• [Article]:
·····
By manbiechan Apr 27, 2015 1007 Words

Artist: Eugene Delacroix
Year: 1827
Dimensions: 392 x 496 cm
Medium: Oil on Canvas

The Death of Sardanapalus was created from the inspiration of Byron’s 1821 tragedy Sardanapalus. Yet, Delacroix did not precisely follow the text in the poem, but to depict in a more destructive way by his own imagination.1

In The Death of Sardanapalus, the city of Assyrian King, Sardanapalus, was under attack by an alliance of Medes, Persians and Babylonians. Learning that he was going to be defeated, instead of facing this humiliation, he would rather choose to end his life together with all his precious possessions. His concubines, including his favorite Myrrha, his horses, his slaves were all stabbed and killed. He watched the whole progress in his eyes before he ordered to light his funeral pyre around him2. That is to say, he would rather destroy all his valuable possessions than have them left in the hands of his enemies.
·····
• [Data]:

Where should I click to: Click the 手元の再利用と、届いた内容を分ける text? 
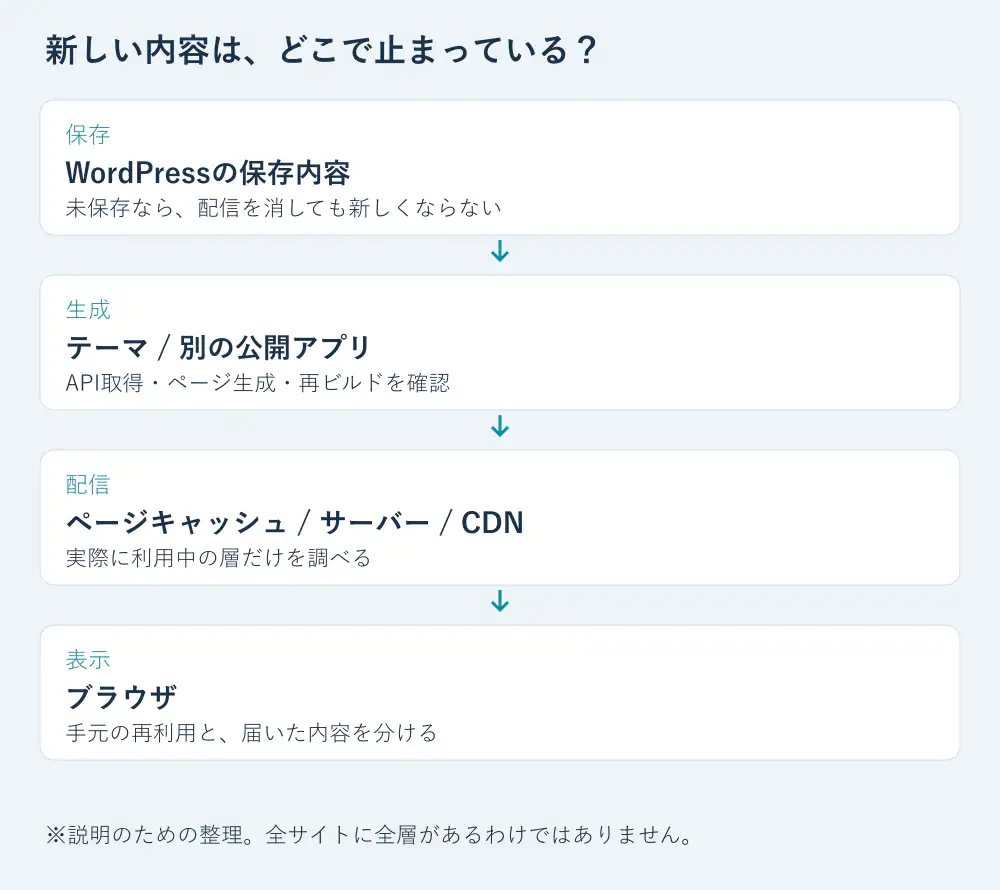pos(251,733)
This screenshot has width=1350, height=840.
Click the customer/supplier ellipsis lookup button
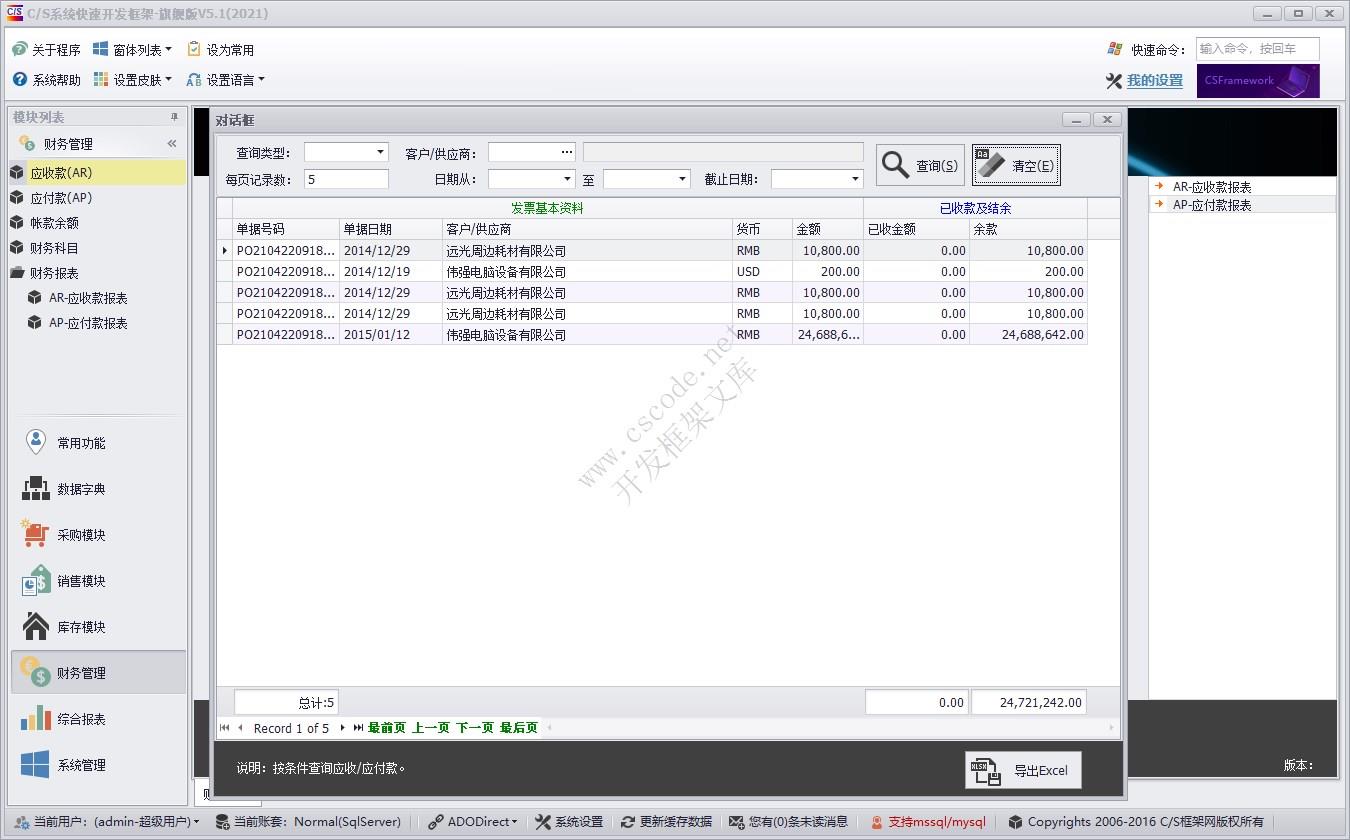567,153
·····
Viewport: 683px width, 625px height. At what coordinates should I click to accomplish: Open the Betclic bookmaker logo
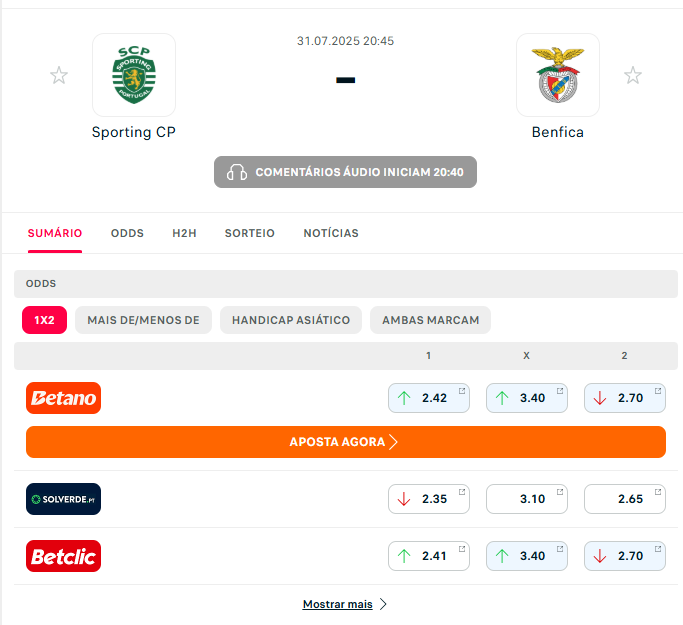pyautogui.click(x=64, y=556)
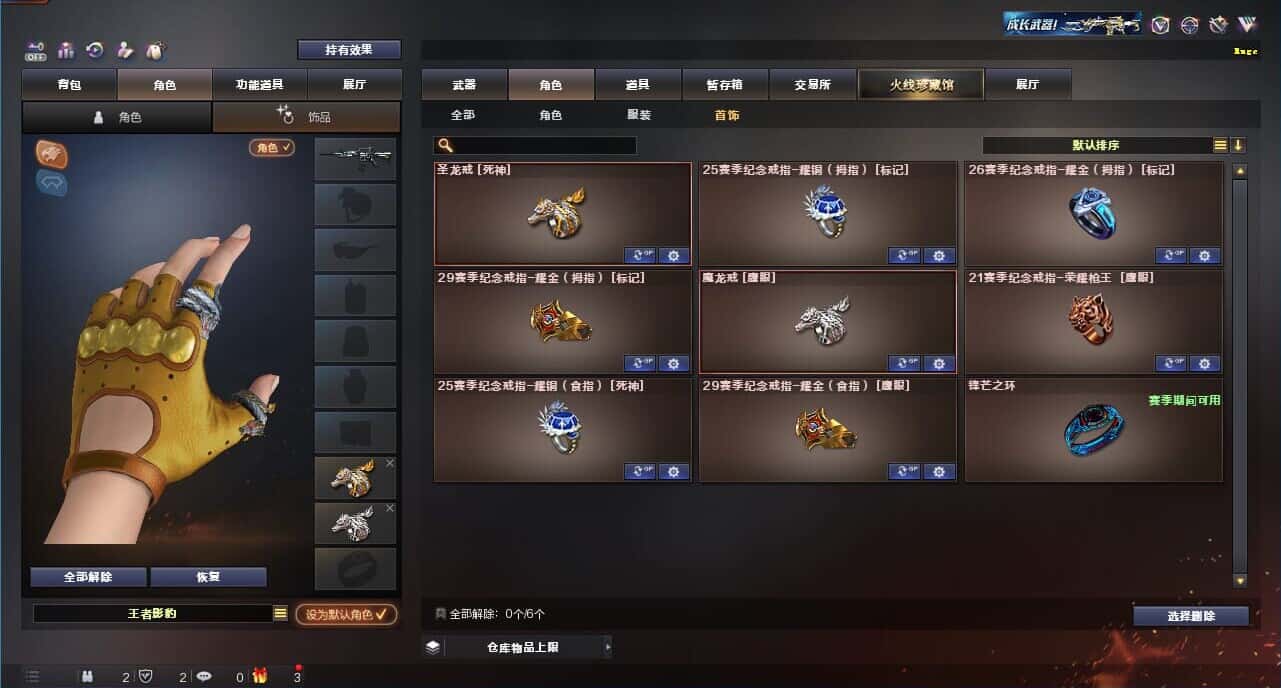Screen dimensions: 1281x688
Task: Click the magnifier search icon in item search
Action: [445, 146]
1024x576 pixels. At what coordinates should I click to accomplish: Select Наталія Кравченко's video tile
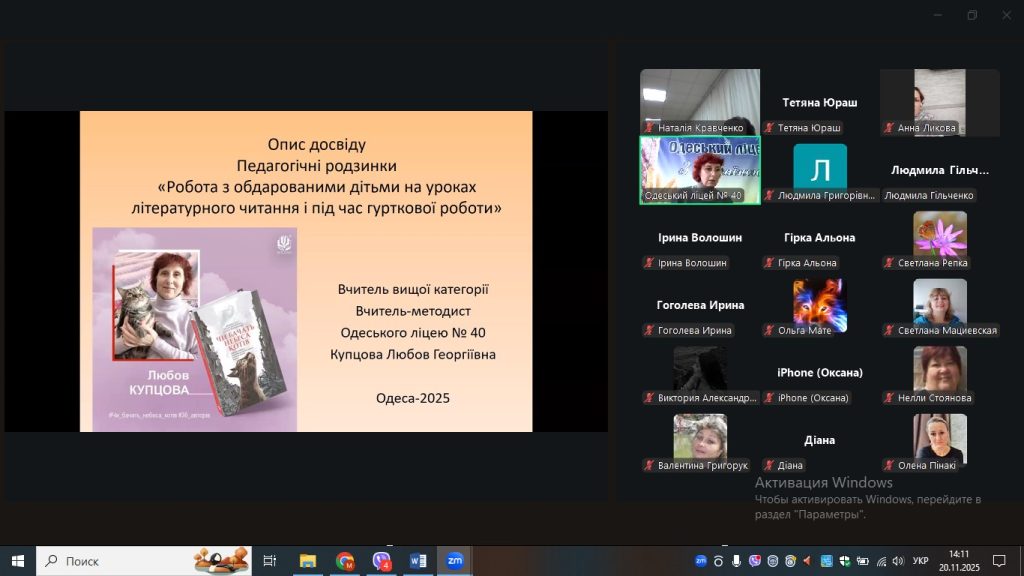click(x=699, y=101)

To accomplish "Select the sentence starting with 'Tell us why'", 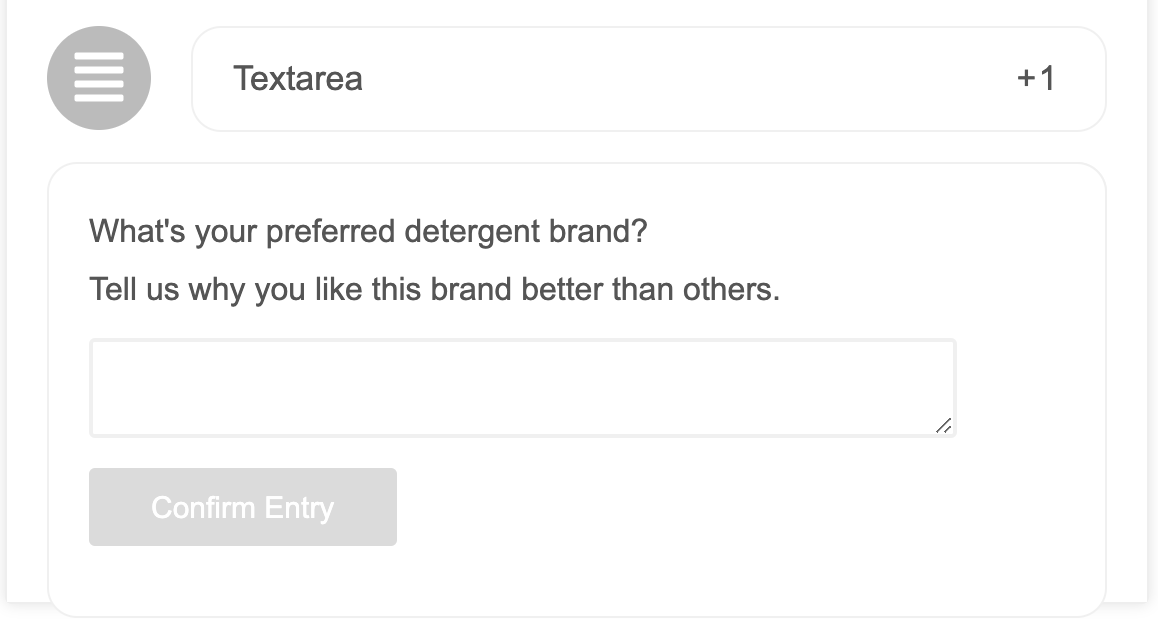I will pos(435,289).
·····
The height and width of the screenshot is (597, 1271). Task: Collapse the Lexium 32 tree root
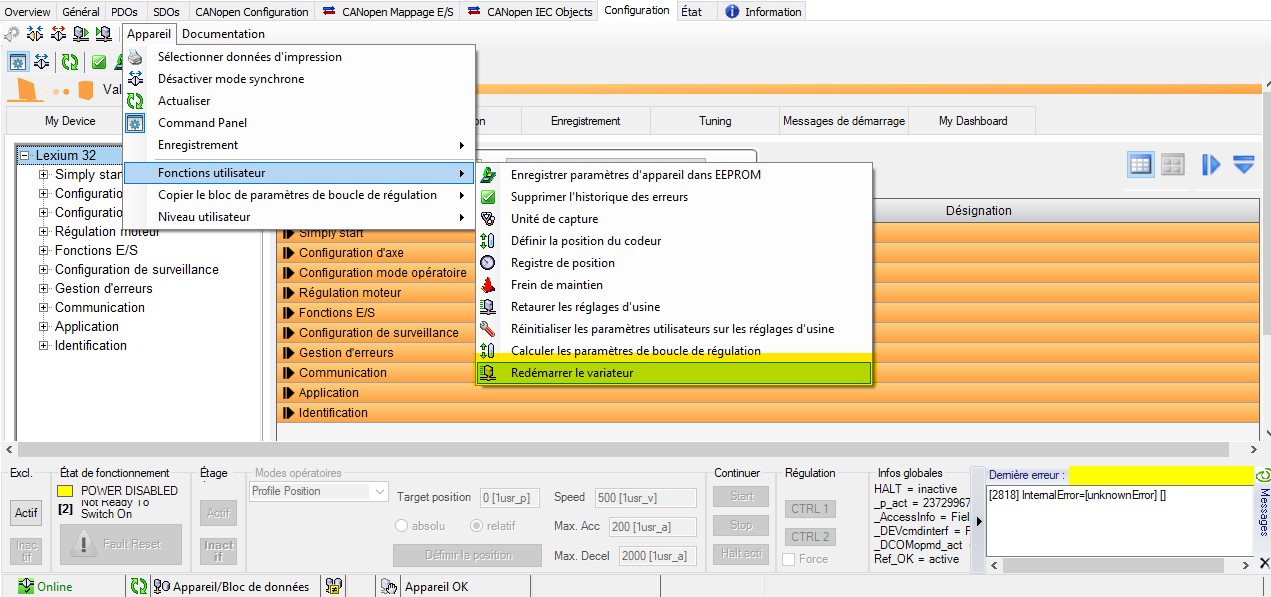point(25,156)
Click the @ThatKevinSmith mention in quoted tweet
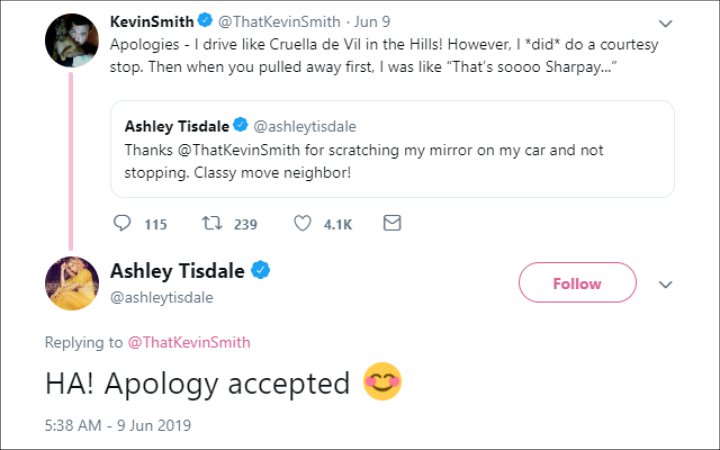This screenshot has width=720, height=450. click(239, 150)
·····
• [Exercises to complete]:
1. Rewrite the stretch of the painting essay from "In The Death" through "of his enemies.", replacing "concubines" with "attendants".
2. Name the peoples that the painting essay says formed the alliance attacking the Assyrian king's city.
3. Write what comes next in the essay on The Death of Sardanapalus, picking up after its last sentence.
The listing has no connection to the essay on Delacroix's painting.

• [Answers for the exercise]:
1.
In The Death of Sardanapalus, the city of Assyrian King, Sardanapalus, was under attack by an alliance of Medes, Persians and Babylonians. Learning that he was going to be defeated, instead of facing this humiliation, he would rather choose to end his life together with all his precious possessions. His attendants, including his favorite Myrrha, his horses, his slaves were all stabbed and killed. He watched the whole progress in his eyes before he ordered to light his funeral pyre around him2. That is to say, he would rather destroy all his valuable possessions than have them left in the hands of his enemies.

2. Medes, Persians and Babylonians

3.
Looking into the details of the painting, although the content was considered barbaric and unfavorable by the contemporary critics, this large Salon painting is generally regarded as one of Delacroix’s masterpieces nowadays3. According to John P. O’Neill, “This was the largest, the most Rubensian, the most lavishly colored and ornamented, the most voluptuously savage of Delacroix's paintings to date.”4 It was an early example of practicing the newly invented Romantic picture type, the vignette, with the most bright color and the light shines on the same spot5. From the painting, the light focuses on the bottom right part, one of the King’s concubines was being stabbed. As it edges, surroundings become less defined and darker, even the King himself is a bit hidden in the shadow. It is possible that Delacroix tried to depict the King like an “outsider” since he remained apathetic among the corpses and chaos, as to achieve greater dramatic contrast. Unlike the thick brushstrokes style he practiced in his other artworks, most parts of this painting were in tight and precise brushstrokes. Together with the lavish red and yellow colors jumping off, the whole painting seems like a “sophisticated murderous scene”.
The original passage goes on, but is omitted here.